Several witnesses testified that municipal regulations affect the price of housing in Texas. For example, a representative of the Texas Association of Builders (TAB) stated that – nationally – the cost of regulations make up 25 percent of the cost of a new home. (Note: a 2003 TML survey showed that municipal building fees made up less than two percent of a monthly mortgage payment on an average home in Texas.) He testified that zoning has been the biggest cost issue on the local level. He also complained that flat impact fees hit low-cost homes the hardest.
The chair of the committee asked the TAB representative if the state should interject itself in trying to determine what any city should do in terms of regulations.
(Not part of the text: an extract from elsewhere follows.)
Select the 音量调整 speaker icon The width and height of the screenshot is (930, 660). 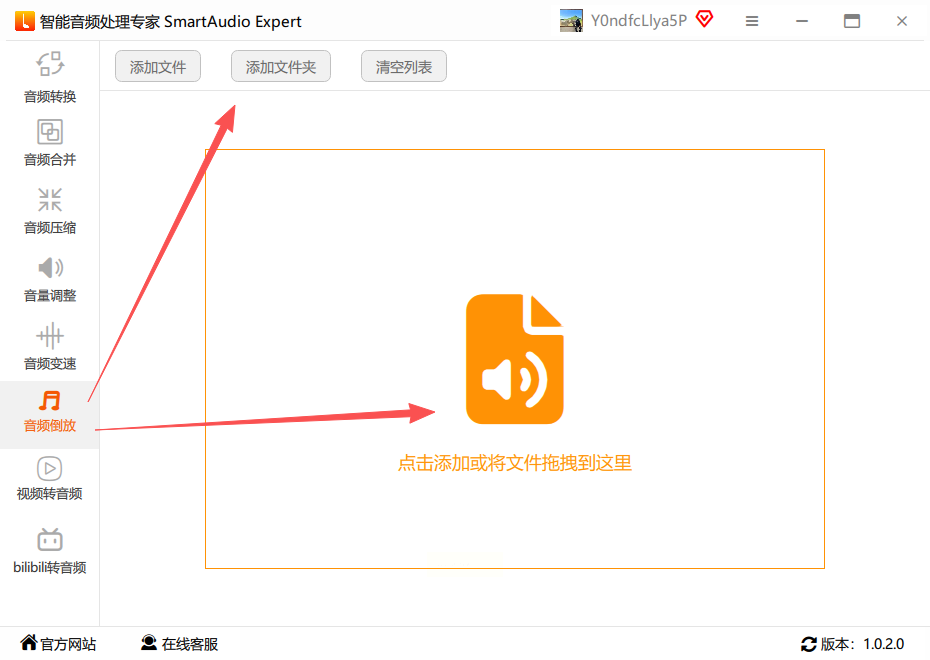[50, 268]
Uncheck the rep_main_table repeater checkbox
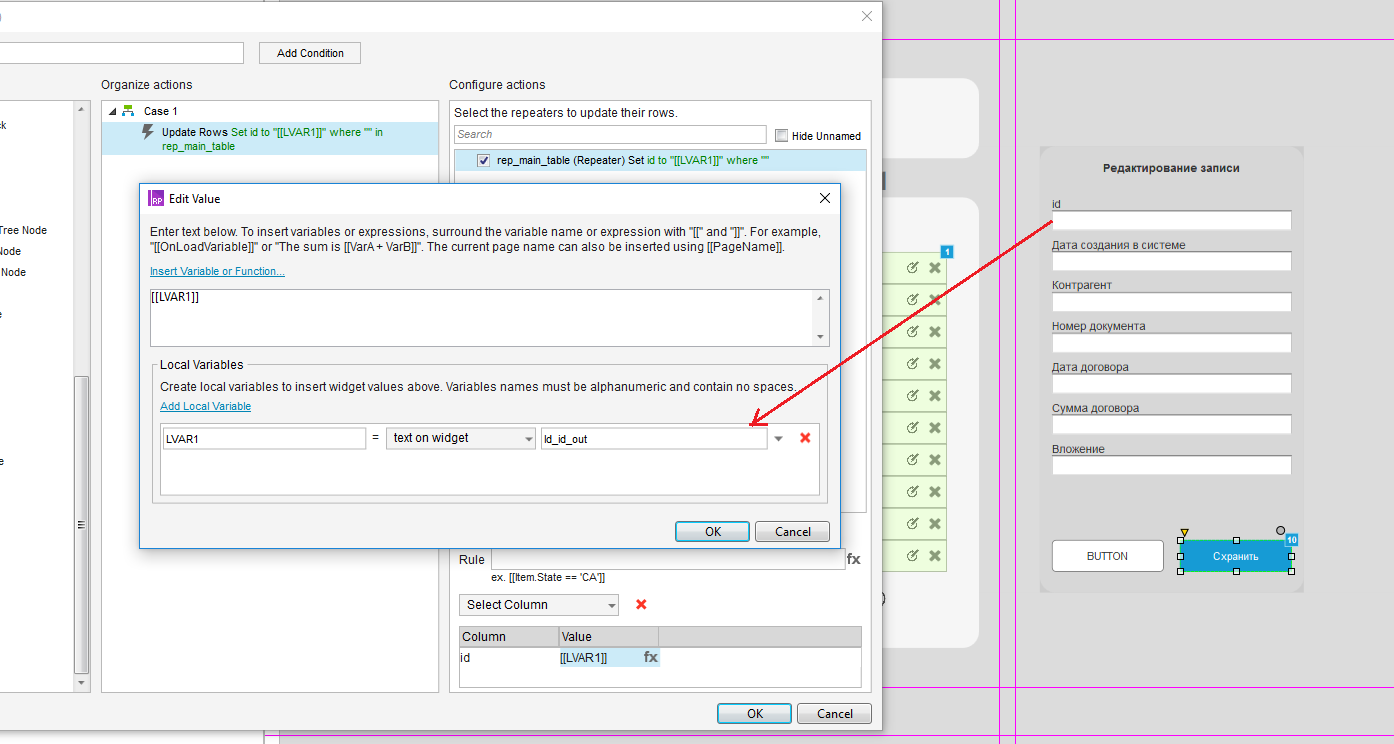1394x744 pixels. pyautogui.click(x=484, y=159)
His answer was “yes.” Similarly, a representative from the Texas Association of Realtors noted that new regulations impinge upon property rights and raise costs.
Cities were well represented at the hearing. Frisco Mayor Maher Maso and Frisco Director of Planning and Development John Lettelleir testified on behalf of TML. Among other things, the mayor testified that his city’s regulations add an average of $23 to the monthly payment for a new home in Frisco, but that those regulations have long-term savings (energy savings, resale value, etc.) that are much greater.
Chief Building Official Jim Olk, City of Farmers Branch, testified on behalf of the Building Officials Association of Texas. He reported on the results of a recent survey conducted among municipal building officials. The survey revealed that in 65 percent of the responding cities, building permit fees don’t cover the cost of issuing the permit, and that 80 percent of the cities hadn’t covered the cost of issuing permits in the past six years.
The committee will meet again later this year on the issue, and TML staff will be participating throughout the process.